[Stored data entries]
Start of Block

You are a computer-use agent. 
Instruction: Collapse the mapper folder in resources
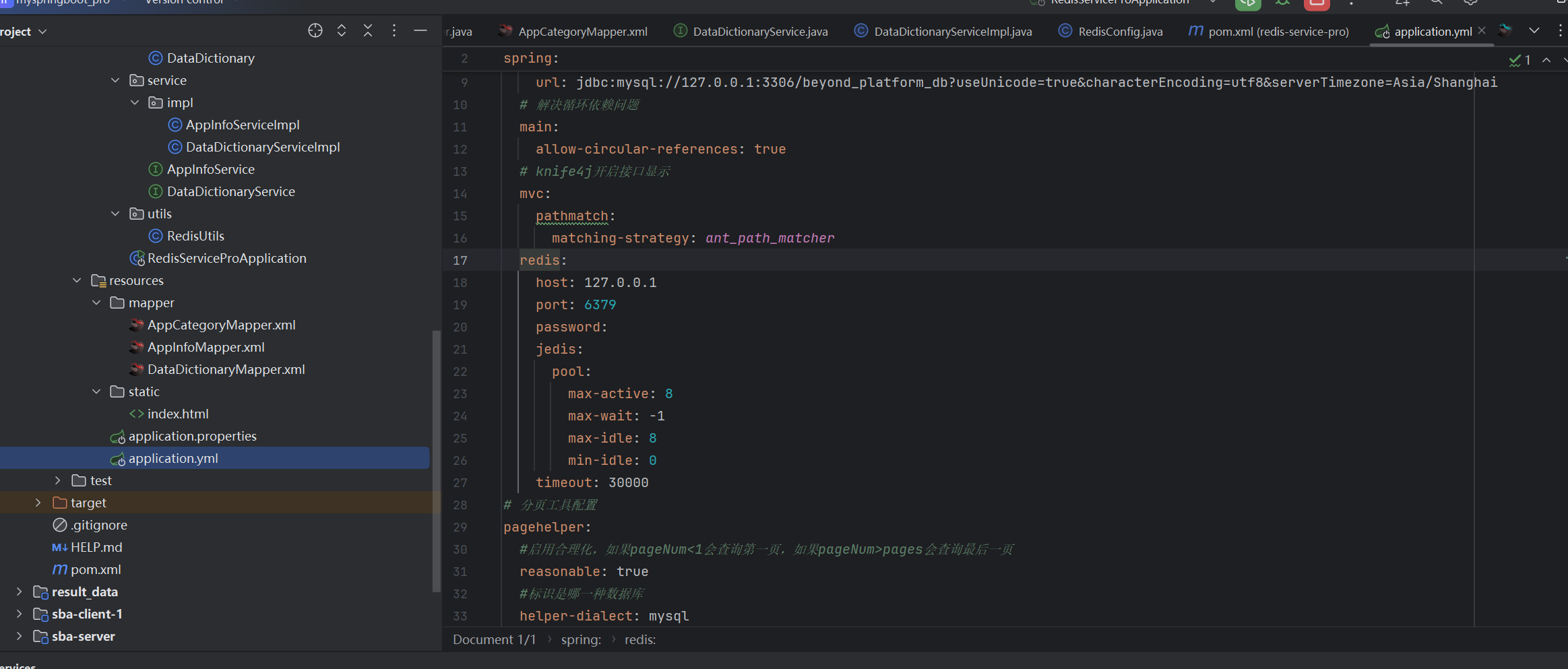point(96,302)
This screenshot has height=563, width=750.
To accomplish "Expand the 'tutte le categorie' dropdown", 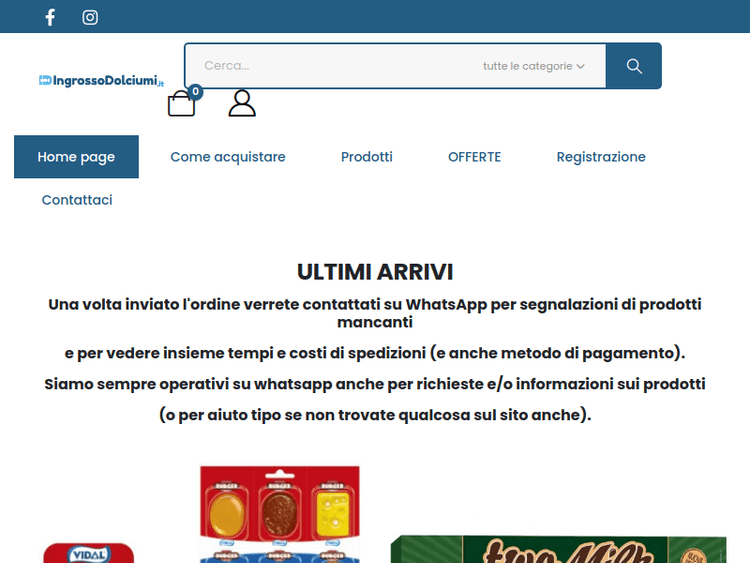I will (x=533, y=66).
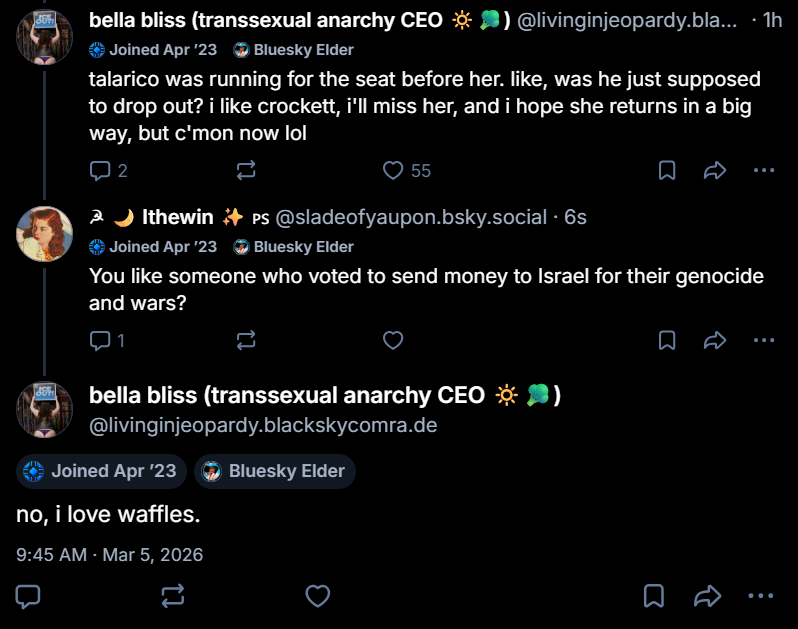798x629 pixels.
Task: Open the @livinginjeopardy.blackskycomra.de handle link
Action: click(263, 426)
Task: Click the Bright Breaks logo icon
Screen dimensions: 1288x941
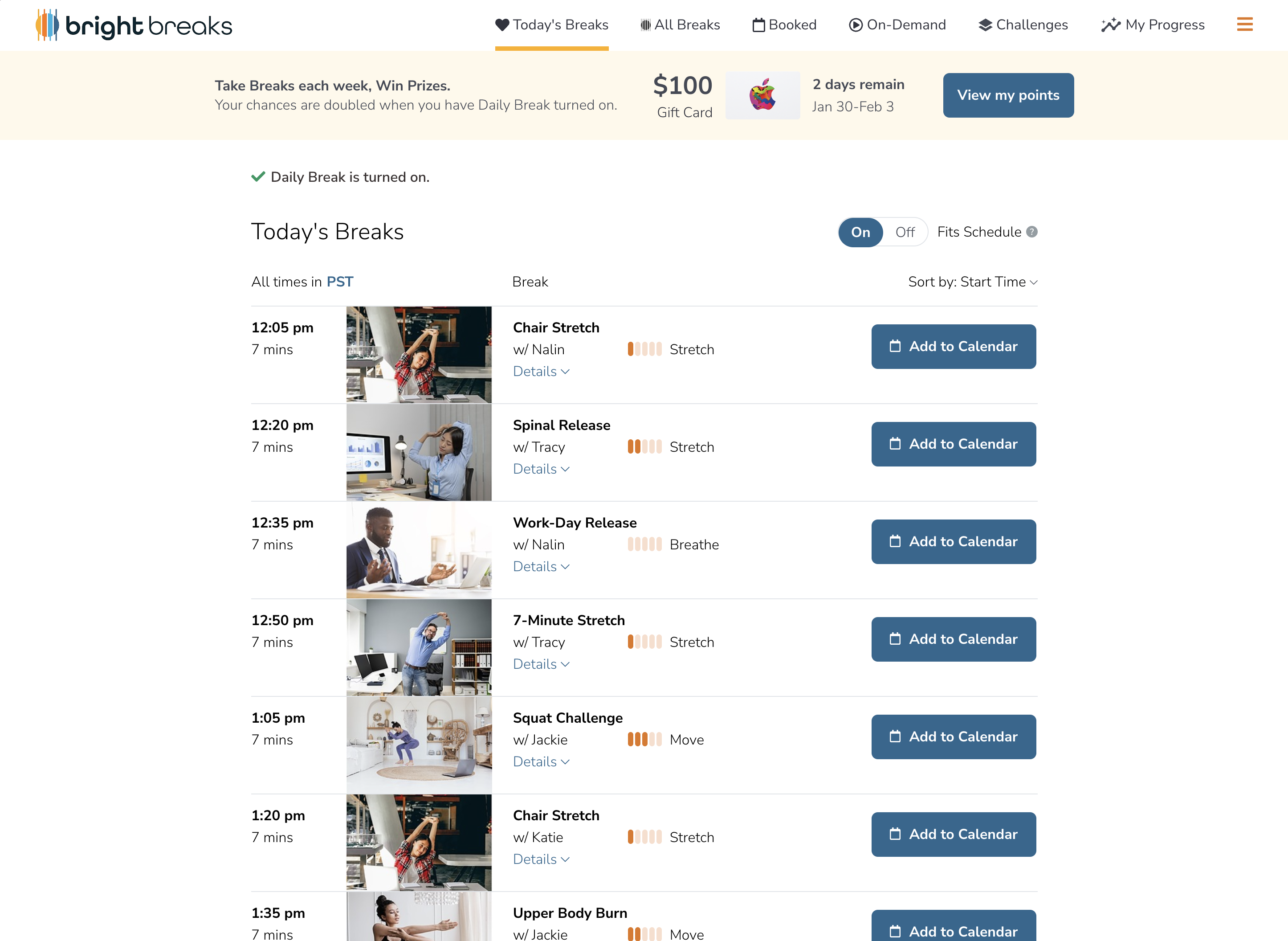Action: pyautogui.click(x=47, y=25)
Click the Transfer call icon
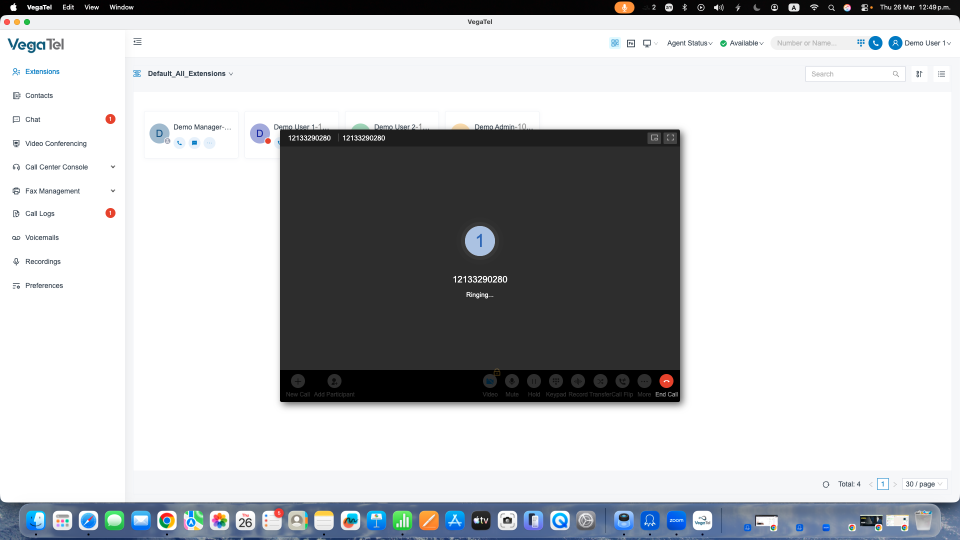Image resolution: width=960 pixels, height=540 pixels. (x=600, y=381)
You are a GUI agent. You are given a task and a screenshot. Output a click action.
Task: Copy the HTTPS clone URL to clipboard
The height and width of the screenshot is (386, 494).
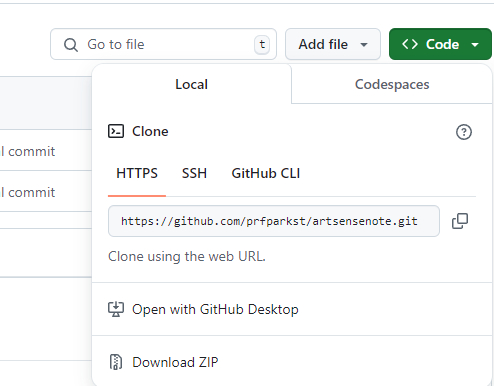pos(460,221)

End of Block

__Work required__
Starting with the line that contains "The height and", print every line through the end of the data exactly as written; omit all pictures and add nothing else.

__Reply to the exercise__
The height and width of the screenshot is (386, 494).
pos(460,221)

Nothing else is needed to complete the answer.